BOLLICINE LOMBARDE DALLA FRANCIACORTA ALL'OLTREPO' PAVESE


Il territorio della Franciacorta è delimitato a est dalle colline rocciose e moreniche di Rodengo, Ome, Gussago e Cellatica, a nord dalle sponde meridionali del Lago d’Iseo e dalle ultime propaggini delle Alpi Retiche, a ovest dal fiume Oglio e infine a sud dal Monte Orfano.

Il nome Franciacorta, deriva dalle “franchae curtes”, ovvero le corti esentate dal pagamento dei dazi doganali per dare merito a chi bonificava e coltivava terreni.

L'attuale territorio così come delimitato oggigiorno, era già descritto e delimitato nell’atto del Doge di Venezia Francesco Foscari del 1429, quando la zona era sotto il dominio della Serenissima.
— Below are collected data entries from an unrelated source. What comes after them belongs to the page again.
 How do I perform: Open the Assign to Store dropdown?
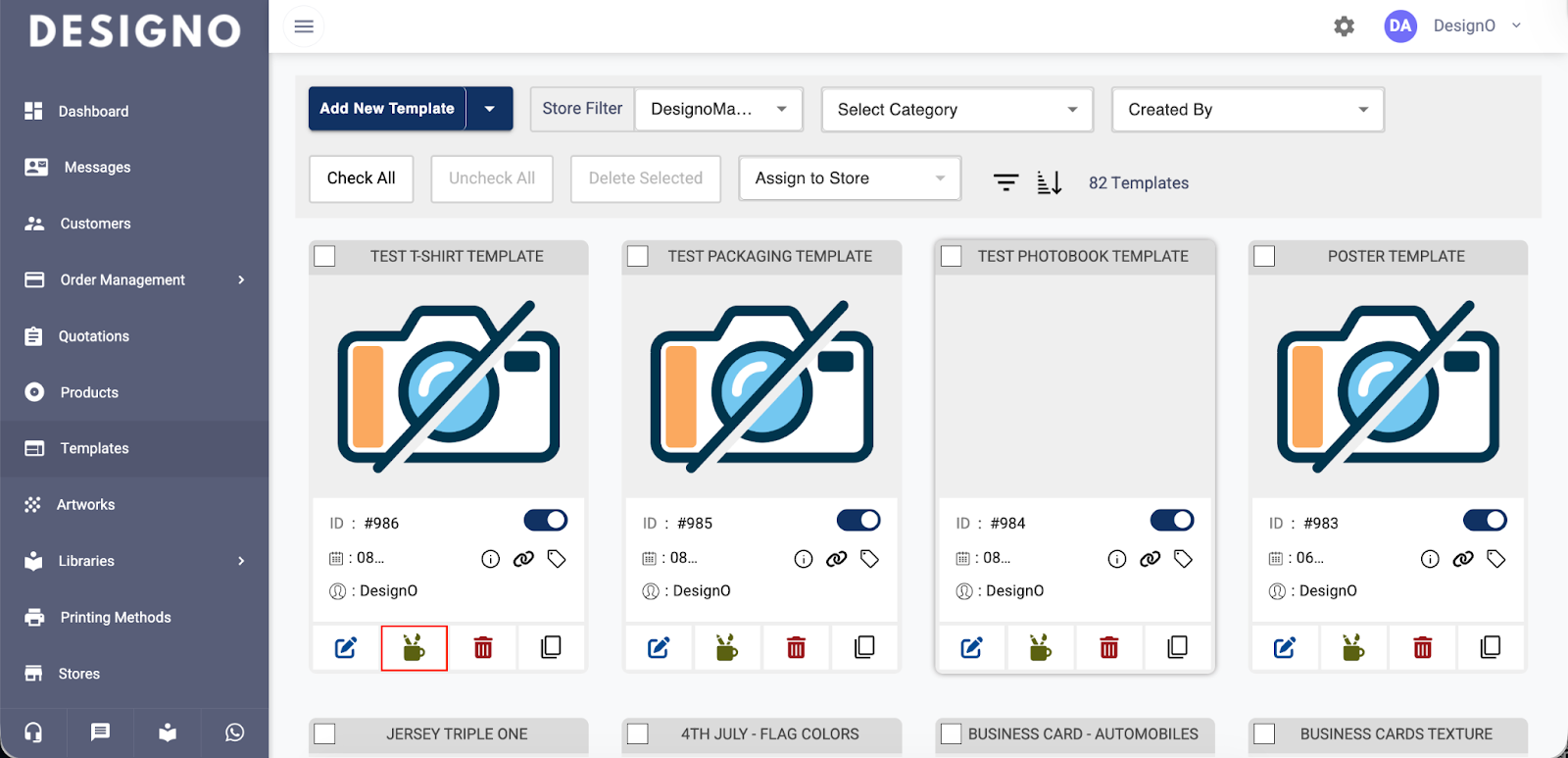[849, 178]
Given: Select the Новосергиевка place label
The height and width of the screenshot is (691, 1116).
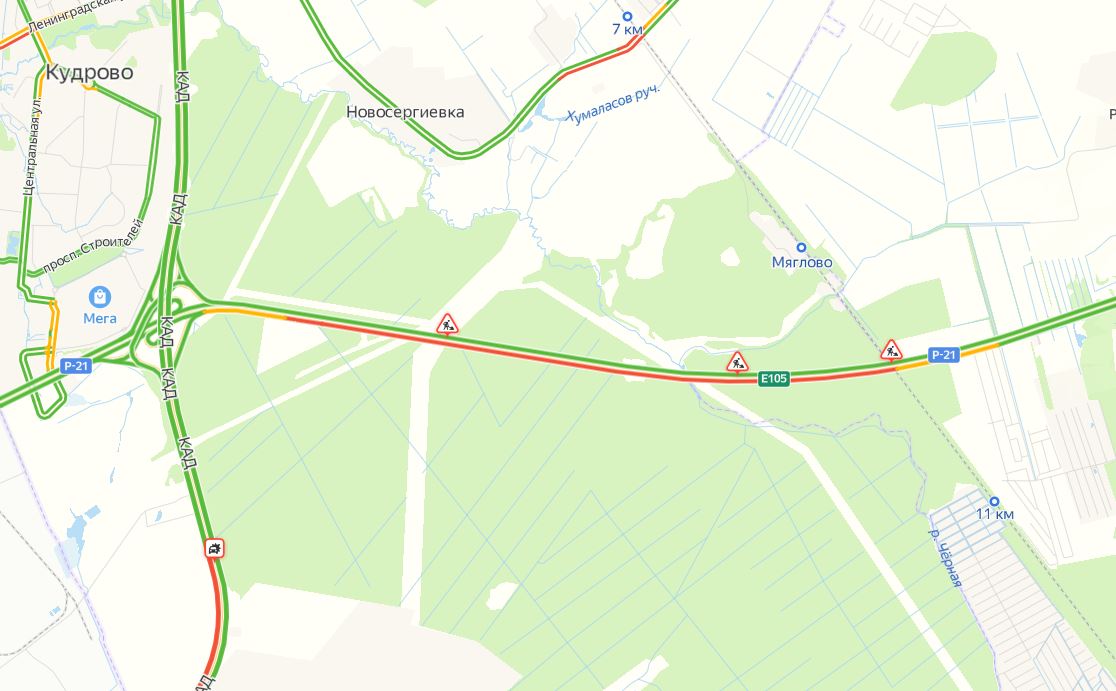Looking at the screenshot, I should 405,112.
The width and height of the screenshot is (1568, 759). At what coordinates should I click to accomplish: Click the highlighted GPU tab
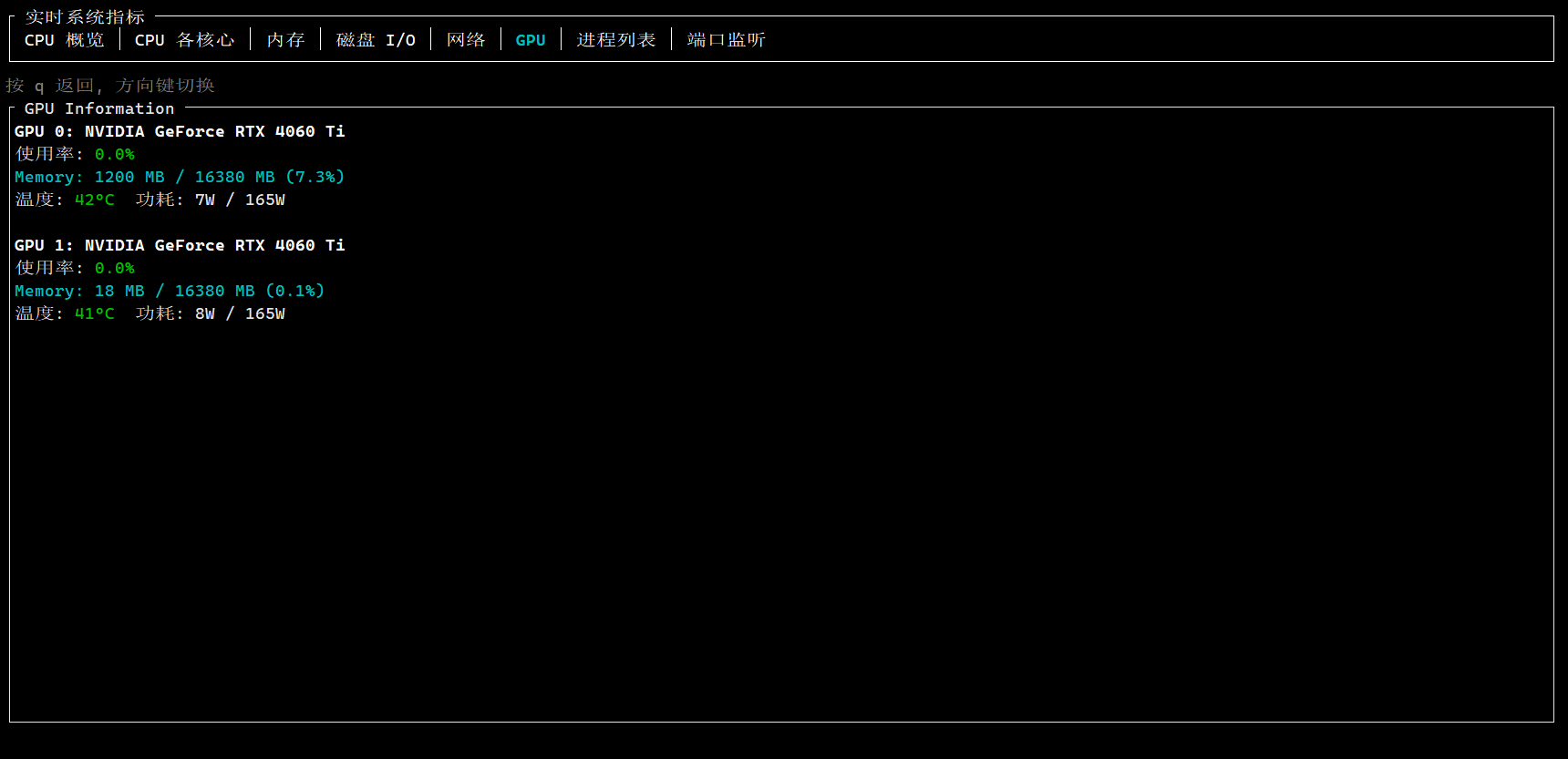pos(531,40)
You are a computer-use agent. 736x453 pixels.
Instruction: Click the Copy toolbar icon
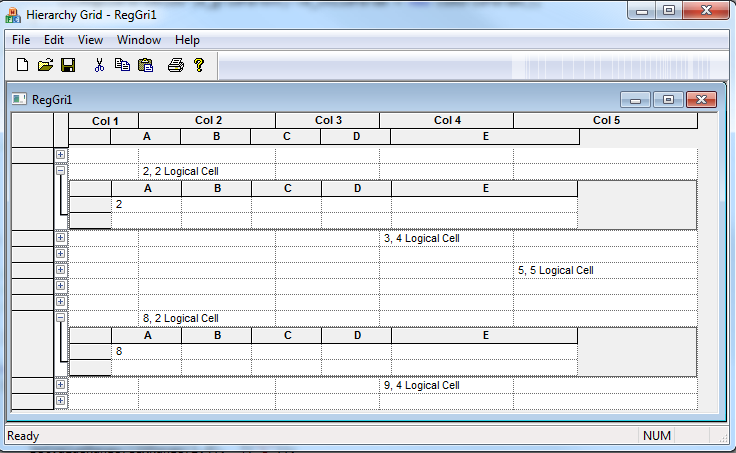pos(122,65)
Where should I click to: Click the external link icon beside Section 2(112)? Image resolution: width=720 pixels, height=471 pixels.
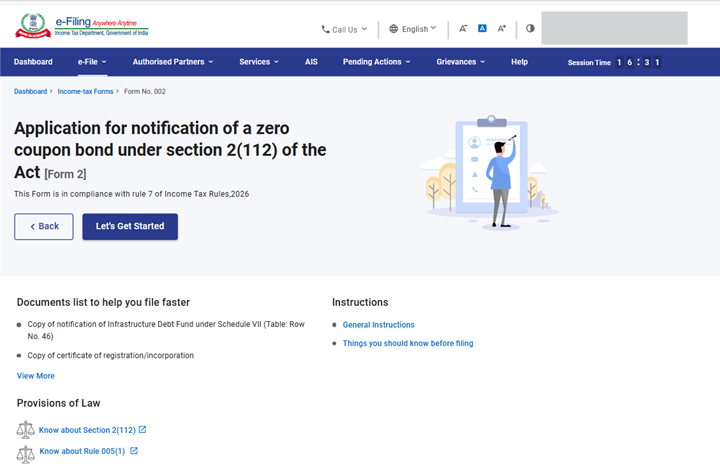142,430
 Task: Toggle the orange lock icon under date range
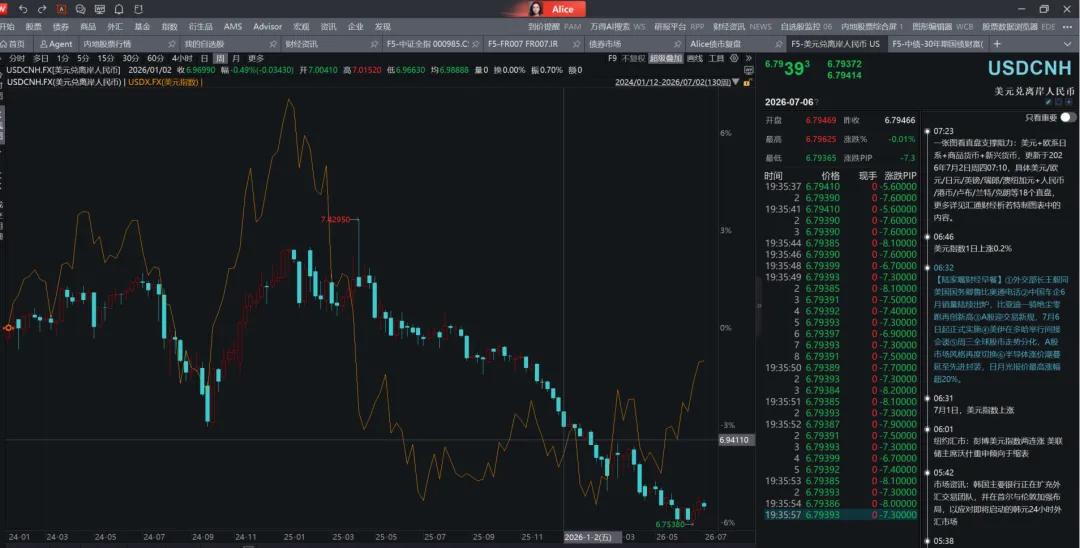[x=747, y=82]
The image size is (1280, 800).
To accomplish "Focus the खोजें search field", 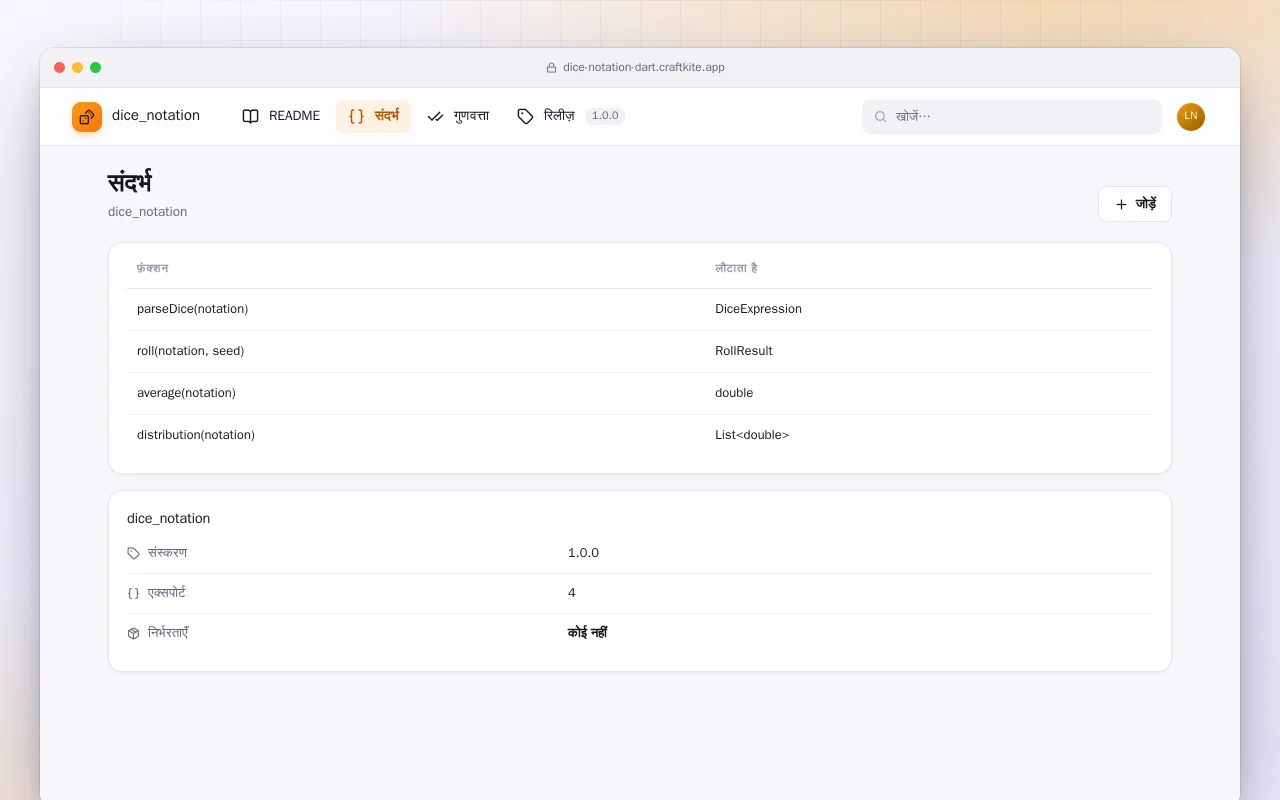I will tap(1012, 117).
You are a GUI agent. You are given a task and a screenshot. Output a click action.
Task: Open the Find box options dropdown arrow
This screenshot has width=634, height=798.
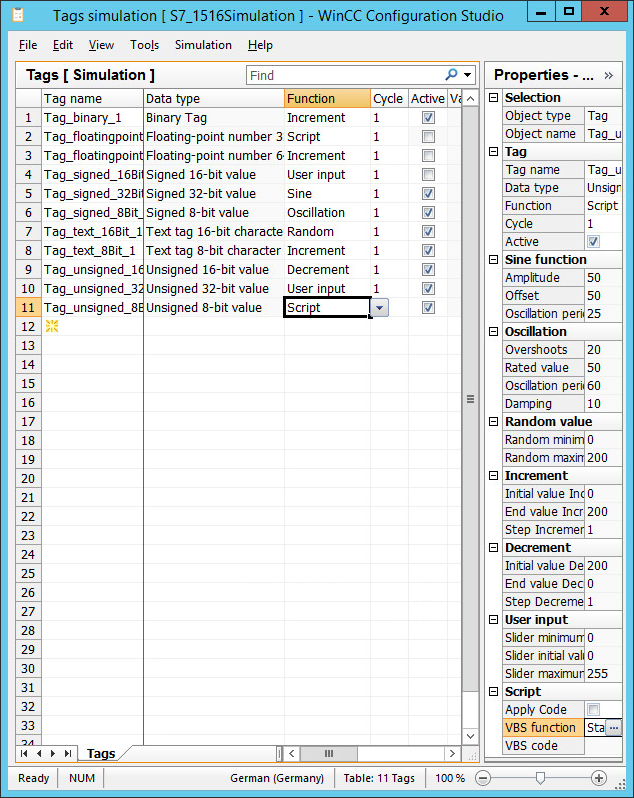(467, 75)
Ho partecipato all’evento “La Lombardia presenta la sua carta dei vini” che è stato organizzato dall’Associazione Go Wine alcuni giorni fa a Roma. E ho avuto l’ennesimo personale riscontro del cammino che la regione lombarda sta compiendo nel solco dell’eccellenza produttiva e della qualità del vino. Risultato perseguito con l’impegno di un movimento di viticultori serio e determinato nonostante le divisioni territoriali e consortili talvolta indecifrabili.

Garda, Valtellina, San Colombano, Oltrepò .. e tante altre denominazioni locali, sotto il cappello dell’AS.CO.VI.LO (l’Associazione Consorzi Tutela Vini Lombardi) hanno presentato alcune etichette della loro offerta territoriale durante questa kermesse romana. Ovviamente non era presente l’intera offerta regionale né ho avuto modo di degustare tutti i campioni disponibili. Nonostante ciò ho riscontrato alcune sorprese davvero inaspettate.